▸ **Alıntı metin**:
....................

Ülkemiz tarihinde yaşanan gelmiş geçmiş en büyük felaket olan 6 Şubat depremi sürecinde, hayvan hakları savunma,hayvan koruma neferleri olarak gördük ki; resmi kurumlar ile koordine olmadan adeta yangından mal kaçırır gibi hayvan kurtarmaya koşan bir çok insan ve stk oldu. Bir çoğunun amacı oradaki hayvanları gerek kurtarma, gerek koruma, nakil ve tedavi gibi işler üzerinden para talep etmek için kullanmaktı.
İyi niyetle maddi talepte bulunmadan afet bölgelerine gidenler de var elbette. Onlar kurumlar ile, kurumlar da onlar ile eş güdümlü çalıştılar. Basta hayvanları ve hayvan hakları cephesini ve kimseyi zor durumda bırakmadan çalışmalara destek oldular. Ama böylesi büyük bir kriz sürecinin tek elden koordinasyon yapılmadan, hamasetle, aracına bir kaç torba mama doldurup oraya giderek yönetilemeyeceği de gün gibi ortaya çıktı.
Depremden sağ kurtulan bir çok insana ait hayvanlar bu kaos ortamında bilinmeze gitti. Mikroçip numaraları kontrol bile edilmeden, sahiplerine ulaşılmaya çalışılmadan bir çok sözde STK ve hayvan korumacı kimligi kullanan kişi tarafından alınıp bilinmeze gittiler. Bağış toplama aracı olarak kullanılmaya başlandılar.

....................

▸ **Görev a**: Deprem sürecinde hayvan kurtarmayı anlatan metni baştan sona aynen aktarın.

....................

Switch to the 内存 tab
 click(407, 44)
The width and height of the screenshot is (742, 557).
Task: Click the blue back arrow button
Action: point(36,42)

....................

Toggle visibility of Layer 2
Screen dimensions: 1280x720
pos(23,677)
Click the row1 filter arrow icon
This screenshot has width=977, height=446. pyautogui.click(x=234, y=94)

....................

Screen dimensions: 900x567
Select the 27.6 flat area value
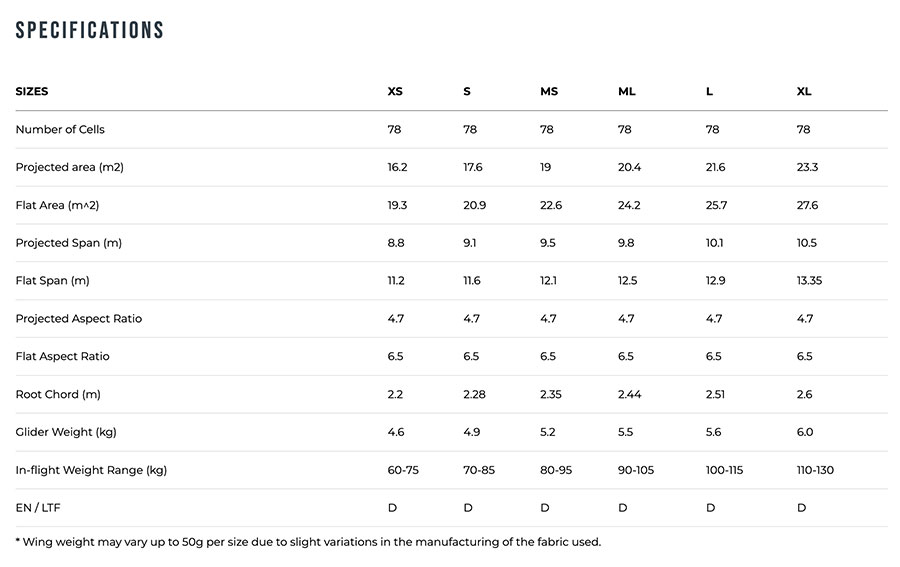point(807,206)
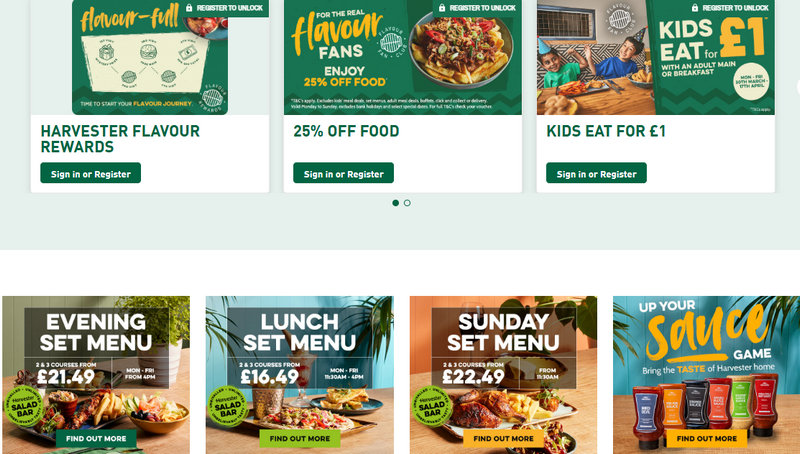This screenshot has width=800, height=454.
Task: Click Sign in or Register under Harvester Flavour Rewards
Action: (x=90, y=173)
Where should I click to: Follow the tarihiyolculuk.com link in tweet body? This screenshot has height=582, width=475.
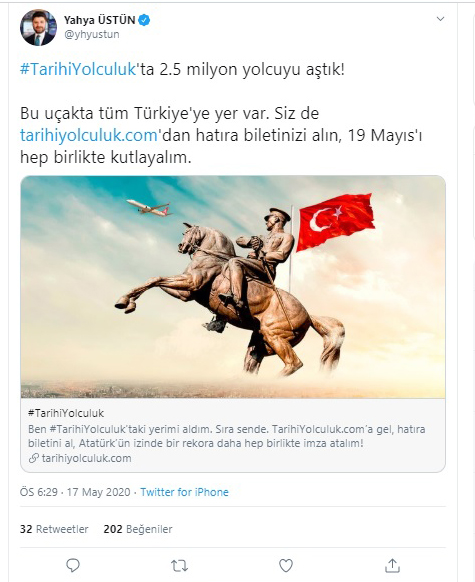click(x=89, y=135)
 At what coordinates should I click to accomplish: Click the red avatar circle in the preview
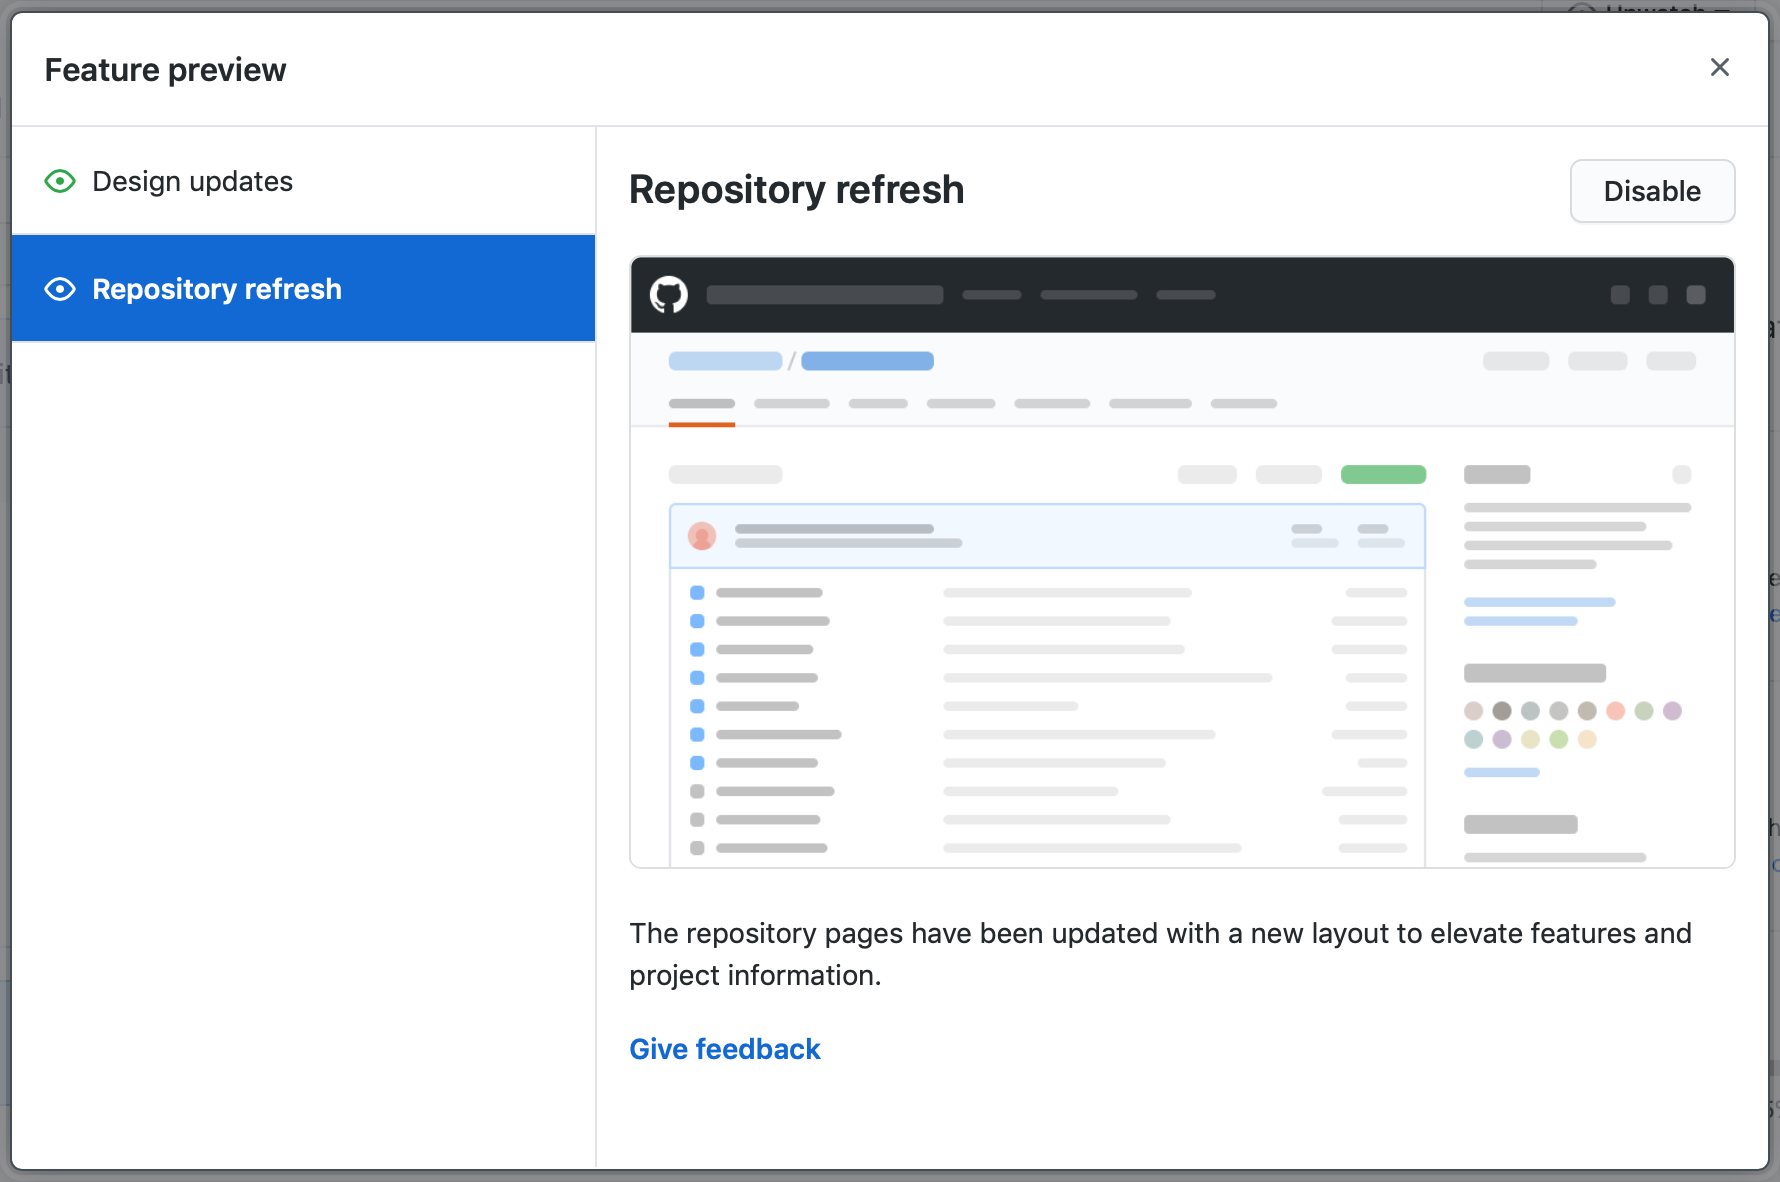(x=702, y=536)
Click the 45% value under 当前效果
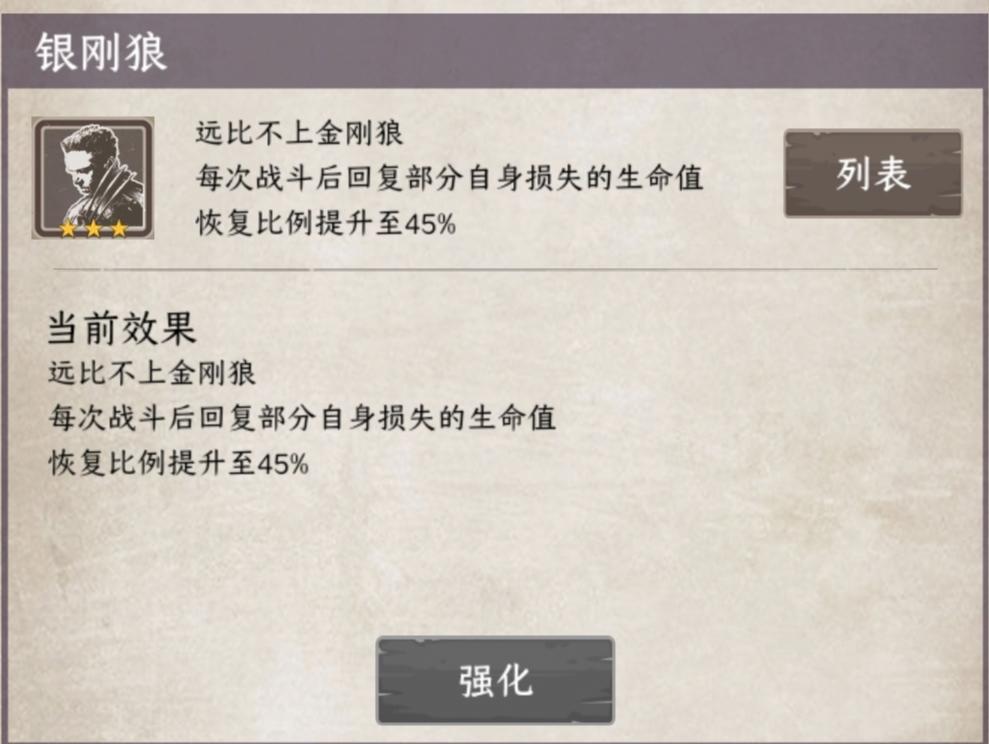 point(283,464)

....................

▸ **Görev b**: Satırlar bölümünde "Screen dimensions: 900x567" geçen satır ile "click(x=89, y=135)" geçen satır arasındakileri, bu iki satır da dahil, değiştirmeden yazdırın. Resimleri yanıta katmayın.

▸ **Çözüm a**:
Ülkemiz tarihinde yaşanan gelmiş geçmiş en büyük felaket olan 6 Şubat depremi sürecinde, hayvan hakları savunma,hayvan koruma neferleri olarak gördük ki; resmi kurumlar ile koordine olmadan adeta yangından mal kaçırır gibi hayvan kurtarmaya koşan bir çok insan ve stk oldu. Bir çoğunun amacı oradaki hayvanları gerek kurtarma, gerek koruma, nakil ve tedavi gibi işler üzerinden para talep etmek için kullanmaktı.
İyi niyetle maddi talepte bulunmadan afet bölgelerine gidenler de var elbette. Onlar kurumlar ile, kurumlar da onlar ile eş güdümlü çalıştılar. Basta hayvanları ve hayvan hakları cephesini ve kimseyi zor durumda bırakmadan çalışmalara destek oldular. Ama böylesi büyük bir kriz sürecinin tek elden koordinasyon yapılmadan, hamasetle, aracına bir kaç torba mama doldurup oraya giderek yönetilemeyeceği de gün gibi ortaya çıktı.
Depremden sağ kurtulan bir çok insana ait hayvanlar bu kaos ortamında bilinmeze gitti. Mikroçip numaraları kontrol bile edilmeden, sahiplerine ulaşılmaya çalışılmadan bir çok sözde STK ve hayvan korumacı kimligi kullanan kişi tarafından alınıp bilinmeze gittiler. Bağış toplama aracı olarak kullanılmaya başlandılar.

▸ **Çözüm b**:
Screen dimensions: 900x567
Select the 27.6 flat area value
point(807,206)
This screenshot has width=800, height=454.
Task: Click Sign in or Register under Harvester Flavour Rewards
Action: (x=90, y=173)
Where should I click to: Follow the tarihiyolculuk.com link in tweet body? This screenshot has height=582, width=475.
click(x=89, y=135)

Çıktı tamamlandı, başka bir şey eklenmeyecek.